Aemond es un hombre reservado, su silencio a menudo confundido con timidez. Por esa misma razón, Aegon lo había arrastrado hasta La Casa del Dragón, un bar famoso por sus bebidas exóticas, fiestas y, sobre todo, por sus espectáculos de baile. Las mujeres que danzaban bajo las luces parecían nacidas de un sueño, pero eran intocables, solo figuras etéreas. Aemond, sin embargo, no se dejaba impresionar. No era como su hermano, que celebraba cada movimiento con gritos y aplausos. Su atención se deslizaba por las mujeres sin detenerse, hasta que ella apareció. No buscaba seducir, ni se perdía en miradas. Ella danzaba con autenticidad, moviéndose al ritmo de la música como si estuviera sola en el mundo. Sus ojos, a veces cerrados, parecían más conectados a la melodía que al escenario.

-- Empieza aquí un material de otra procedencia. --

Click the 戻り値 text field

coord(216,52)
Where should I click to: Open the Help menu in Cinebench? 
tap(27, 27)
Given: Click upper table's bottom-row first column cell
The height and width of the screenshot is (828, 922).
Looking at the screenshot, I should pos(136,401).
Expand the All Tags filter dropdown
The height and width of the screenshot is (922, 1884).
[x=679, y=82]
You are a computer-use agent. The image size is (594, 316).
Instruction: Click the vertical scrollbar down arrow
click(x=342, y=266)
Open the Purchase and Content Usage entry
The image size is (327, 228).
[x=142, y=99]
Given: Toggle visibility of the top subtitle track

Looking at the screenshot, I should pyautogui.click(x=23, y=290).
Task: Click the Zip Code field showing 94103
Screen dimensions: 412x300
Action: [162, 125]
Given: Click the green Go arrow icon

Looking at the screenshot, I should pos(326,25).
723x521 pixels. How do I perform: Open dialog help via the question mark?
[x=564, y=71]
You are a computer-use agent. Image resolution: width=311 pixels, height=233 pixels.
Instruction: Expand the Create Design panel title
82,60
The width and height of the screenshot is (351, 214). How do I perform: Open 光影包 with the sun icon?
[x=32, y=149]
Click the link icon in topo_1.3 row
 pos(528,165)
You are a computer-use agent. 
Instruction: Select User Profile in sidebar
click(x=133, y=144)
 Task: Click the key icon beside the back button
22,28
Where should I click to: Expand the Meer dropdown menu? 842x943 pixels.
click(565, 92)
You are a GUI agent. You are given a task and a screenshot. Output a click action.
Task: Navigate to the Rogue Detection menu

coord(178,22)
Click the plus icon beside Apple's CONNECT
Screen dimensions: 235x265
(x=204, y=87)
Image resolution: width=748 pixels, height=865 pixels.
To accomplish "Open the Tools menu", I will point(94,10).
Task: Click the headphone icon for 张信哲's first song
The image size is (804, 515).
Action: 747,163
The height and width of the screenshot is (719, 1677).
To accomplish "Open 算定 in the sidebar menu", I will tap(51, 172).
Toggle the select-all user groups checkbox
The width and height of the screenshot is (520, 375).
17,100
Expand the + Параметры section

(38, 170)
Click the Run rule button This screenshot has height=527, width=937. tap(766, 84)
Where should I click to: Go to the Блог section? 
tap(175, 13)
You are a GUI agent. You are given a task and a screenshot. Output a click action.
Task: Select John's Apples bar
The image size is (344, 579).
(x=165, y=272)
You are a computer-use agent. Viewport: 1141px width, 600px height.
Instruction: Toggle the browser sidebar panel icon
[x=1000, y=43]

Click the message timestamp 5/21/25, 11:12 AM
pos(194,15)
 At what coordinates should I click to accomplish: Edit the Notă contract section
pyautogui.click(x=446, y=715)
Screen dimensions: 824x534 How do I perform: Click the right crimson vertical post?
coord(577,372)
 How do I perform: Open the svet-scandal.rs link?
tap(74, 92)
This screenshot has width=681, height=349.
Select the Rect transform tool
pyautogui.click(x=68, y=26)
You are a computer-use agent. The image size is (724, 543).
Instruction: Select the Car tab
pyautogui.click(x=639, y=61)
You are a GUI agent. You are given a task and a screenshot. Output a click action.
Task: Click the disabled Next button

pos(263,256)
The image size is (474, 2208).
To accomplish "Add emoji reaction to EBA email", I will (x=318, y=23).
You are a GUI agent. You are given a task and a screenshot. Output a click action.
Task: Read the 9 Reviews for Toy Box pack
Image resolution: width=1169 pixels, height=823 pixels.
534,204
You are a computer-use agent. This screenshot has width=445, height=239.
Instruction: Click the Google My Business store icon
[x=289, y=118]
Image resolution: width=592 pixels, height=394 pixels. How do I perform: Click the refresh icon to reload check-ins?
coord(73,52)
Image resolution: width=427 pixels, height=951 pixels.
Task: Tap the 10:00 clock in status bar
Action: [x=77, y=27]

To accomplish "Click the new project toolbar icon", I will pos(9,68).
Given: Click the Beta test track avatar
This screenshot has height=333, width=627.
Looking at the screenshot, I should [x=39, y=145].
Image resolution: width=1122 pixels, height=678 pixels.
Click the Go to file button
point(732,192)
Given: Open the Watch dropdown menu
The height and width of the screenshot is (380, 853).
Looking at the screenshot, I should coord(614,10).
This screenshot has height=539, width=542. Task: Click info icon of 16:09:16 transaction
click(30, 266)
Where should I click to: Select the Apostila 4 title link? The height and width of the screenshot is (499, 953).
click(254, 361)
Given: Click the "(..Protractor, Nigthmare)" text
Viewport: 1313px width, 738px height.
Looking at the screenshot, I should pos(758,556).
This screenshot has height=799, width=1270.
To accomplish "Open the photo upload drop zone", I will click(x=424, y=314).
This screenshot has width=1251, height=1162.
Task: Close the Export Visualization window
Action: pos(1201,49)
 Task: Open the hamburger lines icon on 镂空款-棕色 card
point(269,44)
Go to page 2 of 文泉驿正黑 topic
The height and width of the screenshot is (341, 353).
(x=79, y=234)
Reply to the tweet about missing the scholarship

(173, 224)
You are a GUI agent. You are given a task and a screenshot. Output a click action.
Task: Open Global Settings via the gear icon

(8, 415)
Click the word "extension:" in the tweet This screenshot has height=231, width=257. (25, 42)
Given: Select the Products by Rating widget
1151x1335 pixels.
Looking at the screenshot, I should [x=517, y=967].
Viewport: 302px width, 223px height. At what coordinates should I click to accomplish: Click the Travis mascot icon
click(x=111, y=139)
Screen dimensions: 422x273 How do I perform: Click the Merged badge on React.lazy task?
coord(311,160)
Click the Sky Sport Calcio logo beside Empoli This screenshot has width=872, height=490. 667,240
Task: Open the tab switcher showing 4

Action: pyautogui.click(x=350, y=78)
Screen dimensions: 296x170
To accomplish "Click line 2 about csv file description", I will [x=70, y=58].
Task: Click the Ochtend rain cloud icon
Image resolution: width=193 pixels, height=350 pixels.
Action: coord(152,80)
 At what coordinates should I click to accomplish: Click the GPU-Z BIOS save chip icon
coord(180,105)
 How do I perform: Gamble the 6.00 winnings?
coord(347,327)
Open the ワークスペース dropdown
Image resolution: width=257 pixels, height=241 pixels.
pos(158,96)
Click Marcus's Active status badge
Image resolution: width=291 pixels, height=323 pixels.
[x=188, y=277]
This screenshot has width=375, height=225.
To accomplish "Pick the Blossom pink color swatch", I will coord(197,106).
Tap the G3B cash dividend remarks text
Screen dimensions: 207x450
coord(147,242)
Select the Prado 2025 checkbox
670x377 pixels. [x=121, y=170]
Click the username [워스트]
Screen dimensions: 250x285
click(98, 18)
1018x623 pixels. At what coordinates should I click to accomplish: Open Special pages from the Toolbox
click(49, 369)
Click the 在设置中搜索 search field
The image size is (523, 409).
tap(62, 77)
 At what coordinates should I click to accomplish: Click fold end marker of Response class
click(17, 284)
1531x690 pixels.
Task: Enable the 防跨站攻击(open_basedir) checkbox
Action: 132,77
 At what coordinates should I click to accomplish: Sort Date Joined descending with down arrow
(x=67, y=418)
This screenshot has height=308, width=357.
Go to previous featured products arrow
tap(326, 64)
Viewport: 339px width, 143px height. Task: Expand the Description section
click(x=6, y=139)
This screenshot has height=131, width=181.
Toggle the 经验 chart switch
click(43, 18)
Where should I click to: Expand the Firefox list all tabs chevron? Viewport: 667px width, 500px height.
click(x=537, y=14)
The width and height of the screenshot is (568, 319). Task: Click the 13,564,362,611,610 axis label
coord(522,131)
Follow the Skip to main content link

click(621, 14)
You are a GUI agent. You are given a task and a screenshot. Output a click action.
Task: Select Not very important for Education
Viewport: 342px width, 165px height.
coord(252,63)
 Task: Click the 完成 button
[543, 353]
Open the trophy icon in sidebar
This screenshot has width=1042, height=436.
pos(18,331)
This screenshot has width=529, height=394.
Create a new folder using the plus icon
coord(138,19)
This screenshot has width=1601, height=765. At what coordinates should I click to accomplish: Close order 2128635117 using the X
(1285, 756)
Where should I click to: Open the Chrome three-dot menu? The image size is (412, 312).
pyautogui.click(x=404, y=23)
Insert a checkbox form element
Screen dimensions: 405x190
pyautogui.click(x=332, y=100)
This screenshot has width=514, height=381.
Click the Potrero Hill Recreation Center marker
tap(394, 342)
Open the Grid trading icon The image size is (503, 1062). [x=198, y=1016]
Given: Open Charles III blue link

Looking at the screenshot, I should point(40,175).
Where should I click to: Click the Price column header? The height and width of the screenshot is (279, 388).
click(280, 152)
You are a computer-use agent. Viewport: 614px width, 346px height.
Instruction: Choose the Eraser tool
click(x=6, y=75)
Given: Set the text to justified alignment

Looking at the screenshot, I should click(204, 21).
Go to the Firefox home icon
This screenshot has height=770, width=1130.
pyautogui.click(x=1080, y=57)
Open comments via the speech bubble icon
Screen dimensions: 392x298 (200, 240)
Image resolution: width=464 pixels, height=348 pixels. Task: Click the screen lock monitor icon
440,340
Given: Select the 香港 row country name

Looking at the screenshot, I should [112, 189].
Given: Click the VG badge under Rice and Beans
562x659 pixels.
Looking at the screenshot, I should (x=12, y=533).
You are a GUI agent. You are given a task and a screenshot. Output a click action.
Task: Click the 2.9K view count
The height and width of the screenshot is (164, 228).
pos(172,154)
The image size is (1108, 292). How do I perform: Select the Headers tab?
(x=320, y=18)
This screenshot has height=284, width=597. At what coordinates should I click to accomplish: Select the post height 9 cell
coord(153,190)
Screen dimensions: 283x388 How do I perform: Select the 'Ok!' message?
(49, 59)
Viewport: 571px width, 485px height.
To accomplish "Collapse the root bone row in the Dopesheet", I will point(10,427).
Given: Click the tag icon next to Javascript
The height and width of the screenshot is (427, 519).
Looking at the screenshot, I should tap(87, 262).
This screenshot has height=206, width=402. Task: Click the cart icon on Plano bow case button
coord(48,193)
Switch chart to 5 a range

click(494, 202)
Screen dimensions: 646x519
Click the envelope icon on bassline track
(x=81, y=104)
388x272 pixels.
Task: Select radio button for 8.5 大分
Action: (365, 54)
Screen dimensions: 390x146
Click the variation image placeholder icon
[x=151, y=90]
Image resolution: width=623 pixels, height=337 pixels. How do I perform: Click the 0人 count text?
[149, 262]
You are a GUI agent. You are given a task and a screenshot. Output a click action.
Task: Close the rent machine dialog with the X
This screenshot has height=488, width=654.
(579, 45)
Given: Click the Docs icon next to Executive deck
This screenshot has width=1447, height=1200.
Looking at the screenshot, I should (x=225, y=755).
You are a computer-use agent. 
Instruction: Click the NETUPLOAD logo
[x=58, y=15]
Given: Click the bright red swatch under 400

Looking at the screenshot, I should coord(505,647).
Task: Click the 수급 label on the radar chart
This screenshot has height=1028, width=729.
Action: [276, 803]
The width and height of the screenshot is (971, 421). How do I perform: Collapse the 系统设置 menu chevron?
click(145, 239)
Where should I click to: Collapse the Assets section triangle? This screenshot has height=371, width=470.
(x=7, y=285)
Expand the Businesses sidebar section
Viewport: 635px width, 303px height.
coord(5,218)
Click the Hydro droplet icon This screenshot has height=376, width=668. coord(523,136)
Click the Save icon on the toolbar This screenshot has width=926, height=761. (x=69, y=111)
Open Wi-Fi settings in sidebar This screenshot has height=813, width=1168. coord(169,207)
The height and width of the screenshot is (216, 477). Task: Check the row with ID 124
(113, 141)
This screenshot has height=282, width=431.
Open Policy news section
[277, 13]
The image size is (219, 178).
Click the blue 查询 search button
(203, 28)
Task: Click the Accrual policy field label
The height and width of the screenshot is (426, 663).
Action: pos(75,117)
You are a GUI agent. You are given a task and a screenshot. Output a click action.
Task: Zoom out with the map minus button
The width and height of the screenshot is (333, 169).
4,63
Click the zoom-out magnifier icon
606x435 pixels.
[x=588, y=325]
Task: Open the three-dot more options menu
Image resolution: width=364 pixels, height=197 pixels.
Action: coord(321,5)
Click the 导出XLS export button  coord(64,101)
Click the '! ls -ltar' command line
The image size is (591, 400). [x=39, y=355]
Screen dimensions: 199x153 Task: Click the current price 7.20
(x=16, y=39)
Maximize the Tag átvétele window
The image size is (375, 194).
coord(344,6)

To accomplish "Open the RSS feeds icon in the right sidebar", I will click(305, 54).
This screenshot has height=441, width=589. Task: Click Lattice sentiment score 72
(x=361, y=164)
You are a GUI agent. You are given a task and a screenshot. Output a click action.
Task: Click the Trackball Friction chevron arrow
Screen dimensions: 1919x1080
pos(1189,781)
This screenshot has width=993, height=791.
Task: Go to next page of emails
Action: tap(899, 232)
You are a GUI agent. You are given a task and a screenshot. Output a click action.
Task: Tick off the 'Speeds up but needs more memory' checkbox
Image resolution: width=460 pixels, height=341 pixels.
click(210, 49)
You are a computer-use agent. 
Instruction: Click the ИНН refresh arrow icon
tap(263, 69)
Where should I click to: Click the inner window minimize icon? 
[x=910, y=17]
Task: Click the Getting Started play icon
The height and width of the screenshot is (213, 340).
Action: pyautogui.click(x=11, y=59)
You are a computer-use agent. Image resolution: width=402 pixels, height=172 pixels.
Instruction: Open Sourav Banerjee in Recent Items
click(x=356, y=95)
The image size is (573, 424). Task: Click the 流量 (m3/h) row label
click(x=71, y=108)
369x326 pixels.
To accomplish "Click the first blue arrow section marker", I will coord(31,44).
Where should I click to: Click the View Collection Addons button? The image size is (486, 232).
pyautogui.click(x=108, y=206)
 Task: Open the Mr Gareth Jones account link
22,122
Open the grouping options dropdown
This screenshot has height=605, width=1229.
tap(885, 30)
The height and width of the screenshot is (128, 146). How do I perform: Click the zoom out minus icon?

Por primera vez en la noche, Aemond no pudo apartar la mirada. Algo en ella lo atrapaba: quizás su desapego, quizás su verdad. Y entonces, como si hubiera sentido aquella fijación, ella abrió los ojos y lo encontró. Por un instante, solo bailó para él. Cuando la música terminó, Aemond seguía sentado, su postura impecable y la copa vacía en su mano. Aegon gritaba por otro espectáculo, pero Aemond se levantó sin decir una palabra. Se dirigió hacia los pasillos privados donde las bailarinas descansaban entre actos. La encontró de espaldas, bebiendo agua mientras dejaba que su respiración se calmara. —No se permite estar aquí —dijo ella, su voz suave, pero firme. —Bailaste diferente —comentó, ignorando por completo su reproche. —Como si no te importara que te miraran. Como si no bailaras para ellos —No lo hago —respondió al fin, esbozando una media sonrisa. —¿Por qué? —Aemond inclinó ligeramente la cabeza.
La música volvió a sonar en el escenario, llamando de nuevo a la mujer. Pero antes de girarse para marcharse, ella lo miró una vez más. —¿Por qué lo haría? —susurró ella.